D’un autre côté, Atance et O’Neill expliquent qu’il y a une relation importante entre la capacité de revivre mentalement des épisodes passés (mémoires épisodiques) et la capacité d’imaginer des épisodes que l’on pourrait vivre dans le futur (pensée future épisodique). Et ce n’est pas tout…
La pensée future épisodique est également liée au concept de conscience autonoétique de Tulving. On fait ici référence à la capacité de l’être humain à se rendre compte de sa propre existence à travers le temps subjectif et à se représenter.
La conscience autonoétique est étroitement liée à la mémoire épisodiqu, c’est-à-dire la capacité à avoir une conscience de nous-mêmes et à pouvoir se souvenir d’événements passés autobiographiques. Ces deux capacités sont ce qui nous permet d’utiliser les représentations passées pour les projeter dans le futur.
En d’autres termes, ces deux capacités sont nécessaires pour mettre en marche la pensée future épisodique et élaborer des plans d’action. Ces facultés surgissent en même temps et sont connectées par une base anatomo-fonctionnelle commune.

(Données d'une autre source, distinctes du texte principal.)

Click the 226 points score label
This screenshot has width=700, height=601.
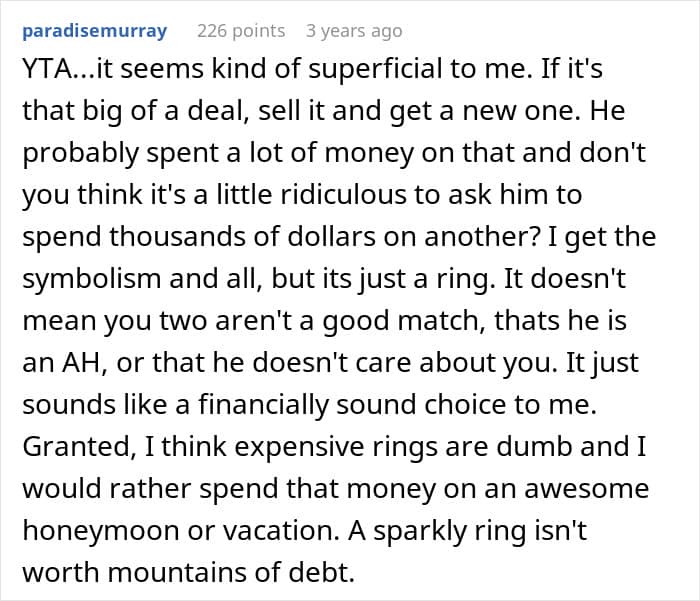tap(241, 31)
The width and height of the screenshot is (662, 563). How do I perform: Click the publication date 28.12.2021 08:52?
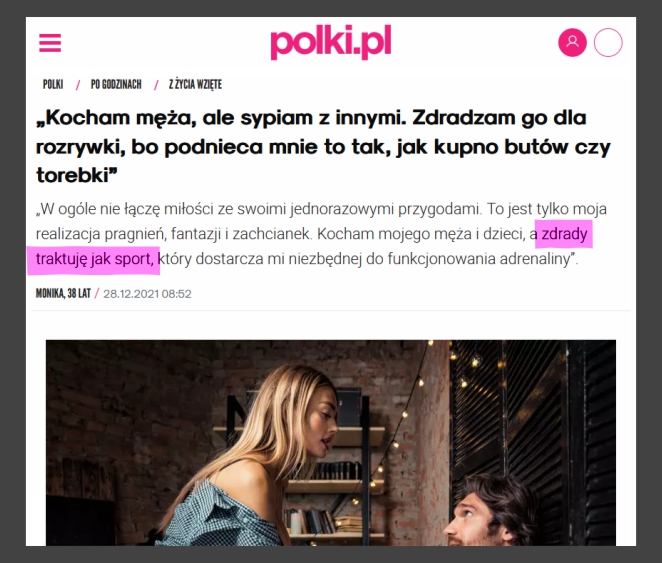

Le lobe frontal et le lobe temporal médian sont liés à la mémoire épisodique et à la planification.
Comment la pensée future épisodique se développe-t-elle ?
Les capacités qui se développent à partir de la théorie de l’esprit sont indispensables pour comprendre des états mentaux, qu’il s’agisse des nôtres ou de ceux des autres. Elles nous permettent de nous auto-projeter, mentalement, dans le futur.
Les enfants « neurotypiques » ou qui suivent un développement typique commencent à comprendre les états mentaux (les leurs et ceux des autres – théorie de l’esprit) autour de 2 ans. Cela continue à se développer pendant les années préscolaires.
Par ailleurs, nous savons que les capacités sur la mémoire épisodique et la pensée future épisodique surgissent autour de 4 ans. En outre, il semblerait que les enfants commencent à comprendre la notion de futur autour de 3 ans.
Néanmoins, ils ne comprennent réellement le concept qu’à 12 ans. Entre 2 et 3 ans, les enfants commencent à inclure, dans leur vocabulaire, des mots liés à des événements futurs.
Entre 3 et 5 ans, la capacité de planifier le futur se développe,même si ce ne se fait qu’en termes de langage et ne concerne que des désirs (et non de véritables objectifs). À partir de 5 ans, les enfants sont déjà capables d’élaborer des plans et de prendre des décisions pour atteindre certains buts.
La relation avec la psychopathologie
Comme nous l’avons mentionné, les capacités liées à la théorie de l’esprit semblent être indispensables pour la pensée future épisodique. C’est pour cela que les enfants avec un trouble du spectre de l’autisme, en manquant de théorie de l’esprit, présentent des difficultés à penser au futur et à planifier.
Cela pourrait être lié aux comportements stéréotypés et répétitifs que présentent ces enfants, ainsi qu’au manque de flexibilité. Suddendorf & Corballis ont ainsi affirmé que ces comportements inflexibles et stéréotypés peuvent refléter l’incapacité des enfants atteints de ce trouble à se voir eux-mêmes dans le futur.
Certaines études ont été menées pour vérifier cela. Ces études, pour lesquelles on a demandé à des enfants autistes de décrire des événements (passés ou futurs), ont révélé une diminution de la capacité de mémoire et de la prévision épisodique des enfants autistes.
Par ailleurs, la pensée future épisodique a été liée à d’autres troubles. Parmi ces troubles, on retrouve l’anxiété et la dépression, au cours desquelles cette pensée peut être reliée à la rumination et à l’anxiété d’anticipation.
Les patients avec un trouble anxieux généralisé se caractérisent plus concrètement par une pensée future non spécifique et négative. N’importe quelle visualisation d’un événement futur est donc peu réaliste, abstraite et négative. Cela génère donc une grande préoccupation, à cause de la prévision négative établie par la personne.